Material classification

In order to obtain materials of higher physical fidelity, NIDN implements a second way of encoding material permittivity in the neural network. Naively, one may assume that it would be easiest to have the network perform a classification by assigning one specific material (and hence its permittivity) to each grid cell. Unfortunately, this is infeasible as the necessary argmax operation in a classification (to select the most probable material) is not differentiable and thus would break the gradient flow. As an alternative, NIDN features a collection of N—at time of writing twelve—materials from which we determine the relative permittivity \(\epsilon _r\) at a point P through a linear combination such that

$$\begin{aligned} \epsilon _r^P = \sum _{i=1}^N y^P \epsilon _r^i, \end{aligned}$$

(3)

where \(y^P \in [0,1]^N\) is the neural network output for point P and its i-th entry describes the probability of the i-th material at the point P and \(\epsilon _r^i\) is the relative permittivity of the i-th material in NIDN, respectively. Thus, the produced permittivity is strongly resemblant of real experimental permittivity as can be seen in the results for the classification approach. Furthermore, to push the network towards picking one material without breaking gradient flow, the output \(y^P\) is passed through a softmax function \(\sigma (y)\) with \(\beta =16\), i.e.

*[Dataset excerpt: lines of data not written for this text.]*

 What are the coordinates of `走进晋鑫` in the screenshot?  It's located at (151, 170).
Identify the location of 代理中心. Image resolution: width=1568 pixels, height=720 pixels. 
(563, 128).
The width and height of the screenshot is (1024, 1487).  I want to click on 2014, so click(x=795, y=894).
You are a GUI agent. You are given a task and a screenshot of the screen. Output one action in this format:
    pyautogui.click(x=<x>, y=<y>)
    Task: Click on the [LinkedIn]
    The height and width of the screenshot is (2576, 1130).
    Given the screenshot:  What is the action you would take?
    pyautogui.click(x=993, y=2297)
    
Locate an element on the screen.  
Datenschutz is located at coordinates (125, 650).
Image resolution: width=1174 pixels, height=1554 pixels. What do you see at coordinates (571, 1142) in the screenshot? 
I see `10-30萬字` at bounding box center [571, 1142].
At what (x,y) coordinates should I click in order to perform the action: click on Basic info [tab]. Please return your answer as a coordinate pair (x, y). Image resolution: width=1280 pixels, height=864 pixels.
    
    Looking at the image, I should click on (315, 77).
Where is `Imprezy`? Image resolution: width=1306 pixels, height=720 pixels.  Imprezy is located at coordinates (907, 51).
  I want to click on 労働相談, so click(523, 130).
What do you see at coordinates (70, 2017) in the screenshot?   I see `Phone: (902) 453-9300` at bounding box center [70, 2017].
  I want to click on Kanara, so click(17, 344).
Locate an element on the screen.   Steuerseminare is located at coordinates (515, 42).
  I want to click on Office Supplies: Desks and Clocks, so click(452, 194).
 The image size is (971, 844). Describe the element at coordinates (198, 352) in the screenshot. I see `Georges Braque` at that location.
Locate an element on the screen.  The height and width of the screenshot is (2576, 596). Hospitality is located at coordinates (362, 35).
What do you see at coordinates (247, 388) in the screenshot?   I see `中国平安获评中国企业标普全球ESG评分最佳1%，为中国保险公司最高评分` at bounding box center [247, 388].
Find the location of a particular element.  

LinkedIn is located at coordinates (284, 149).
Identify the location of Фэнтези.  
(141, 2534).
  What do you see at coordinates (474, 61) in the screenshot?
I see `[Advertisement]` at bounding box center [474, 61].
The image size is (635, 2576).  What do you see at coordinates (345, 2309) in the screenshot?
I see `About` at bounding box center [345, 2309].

$$\begin{aligned} \sigma (y)_i = \frac{e^{\beta y_i}}{\sum _{j=1}^N e^{\beta y_j}} . \end{aligned}$$

(4)

Neural network training

The neural network training in NIDN is inspired by several previous works in the field of differentiable models^42,44,45,46. Thus, dense neural networks, namely the NeRF⁴⁵ and Siren⁴⁶ architecture are employed. Their parameters are optimized based on the gradient information obtained from running the simulation with the material encoded by the network. Thus, as illustrated in Fig. 1, the gradient of the model parameters, i.e. the permittivities, is computed by backpropagation from the loss through the computational graph formulated by the forward model (be it RCWA or FDTD) to the model. NIDN allows a variety of losses, such as absolute mean error or L2 error. For the classification, an additional regularization loss is used penalizing probabilities for their distance from the values 0 and 1. Training uses the Adam optimizer, a default learning rate of \(8\cdot 10^{-5}\) and a learning rate scheduler to reduce the learning rate upon encountering a plateauing loss.

Software structure

In general, NIDN enables users with two potential use cases: The first is to run forward model simulations using either RCWA or FDTD to obtain the spectral characteristics of a material. The second is the inverse design using neural network models to describe a material structure that produces certain spectral characteristics. NIDN’s software repository has Jupyter notebooks describing both processes in detail for RCWA and FDTD to enable users to run their own experiments. The project is open to contributions and under a permissive GPL-3 open-source license to allow customization.

NIDN is designed with modularity in mind, allowing for arbitrary neural network models and Maxwell solvers to be plugged in. It uses a continuous integration methodology with automated unit tests to ensure the correctness of the implementation. Several plotting utilities, such as those used for the figures in this work are available. It is the authors’ hope that the described steps and features will allow others to build and improve upon it.